_Assignment_
Beginning with the line that holds "FAQ (73, 1475)" in the data below, give again every line through the one that holds "Десерты (77, 485)", exactly as written.

━━━━━━━━━━━━━━━━

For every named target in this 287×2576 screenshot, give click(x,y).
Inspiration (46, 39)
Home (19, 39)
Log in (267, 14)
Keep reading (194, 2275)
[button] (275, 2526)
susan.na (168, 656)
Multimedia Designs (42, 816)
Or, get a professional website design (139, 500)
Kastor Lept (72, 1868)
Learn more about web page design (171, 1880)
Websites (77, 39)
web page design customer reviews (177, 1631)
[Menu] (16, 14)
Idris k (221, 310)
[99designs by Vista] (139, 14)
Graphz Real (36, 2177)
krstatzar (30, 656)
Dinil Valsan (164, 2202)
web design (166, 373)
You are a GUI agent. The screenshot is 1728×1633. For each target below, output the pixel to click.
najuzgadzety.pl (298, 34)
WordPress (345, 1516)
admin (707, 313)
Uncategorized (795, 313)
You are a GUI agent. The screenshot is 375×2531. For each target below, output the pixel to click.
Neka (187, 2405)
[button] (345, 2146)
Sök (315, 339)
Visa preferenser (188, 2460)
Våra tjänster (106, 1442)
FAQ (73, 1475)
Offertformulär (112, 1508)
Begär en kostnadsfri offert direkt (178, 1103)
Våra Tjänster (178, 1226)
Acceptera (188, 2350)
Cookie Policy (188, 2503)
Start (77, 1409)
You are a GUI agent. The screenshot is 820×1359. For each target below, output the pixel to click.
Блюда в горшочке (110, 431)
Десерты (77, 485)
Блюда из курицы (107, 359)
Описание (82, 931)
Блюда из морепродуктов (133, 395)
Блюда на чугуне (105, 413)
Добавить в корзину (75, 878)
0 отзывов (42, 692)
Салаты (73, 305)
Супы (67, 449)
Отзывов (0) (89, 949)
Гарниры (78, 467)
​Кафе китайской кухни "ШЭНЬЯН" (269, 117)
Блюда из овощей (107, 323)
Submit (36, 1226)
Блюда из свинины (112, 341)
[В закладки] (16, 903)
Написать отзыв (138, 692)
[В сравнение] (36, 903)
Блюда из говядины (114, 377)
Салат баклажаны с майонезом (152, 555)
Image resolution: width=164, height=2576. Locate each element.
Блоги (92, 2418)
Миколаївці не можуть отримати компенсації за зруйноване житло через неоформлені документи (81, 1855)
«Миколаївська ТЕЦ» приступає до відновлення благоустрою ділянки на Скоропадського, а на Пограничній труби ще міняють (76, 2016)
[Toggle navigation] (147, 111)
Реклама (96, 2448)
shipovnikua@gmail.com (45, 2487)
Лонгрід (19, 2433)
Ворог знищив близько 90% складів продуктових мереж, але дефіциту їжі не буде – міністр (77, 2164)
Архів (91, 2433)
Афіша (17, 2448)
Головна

━━━━━━━━━━━━━━━━

_Problem solution_
FAQ (73, 1475)
Offertformulär (112, 1508)
Begär en kostnadsfri offert direkt (178, 1103)
Våra Tjänster (178, 1226)
Acceptera (188, 2350)
Cookie Policy (188, 2503)
Start (77, 1409)
You are a GUI agent. The screenshot is 820×1359. For each target below, output the pixel to click.
Блюда в горшочке (110, 431)
Десерты (77, 485)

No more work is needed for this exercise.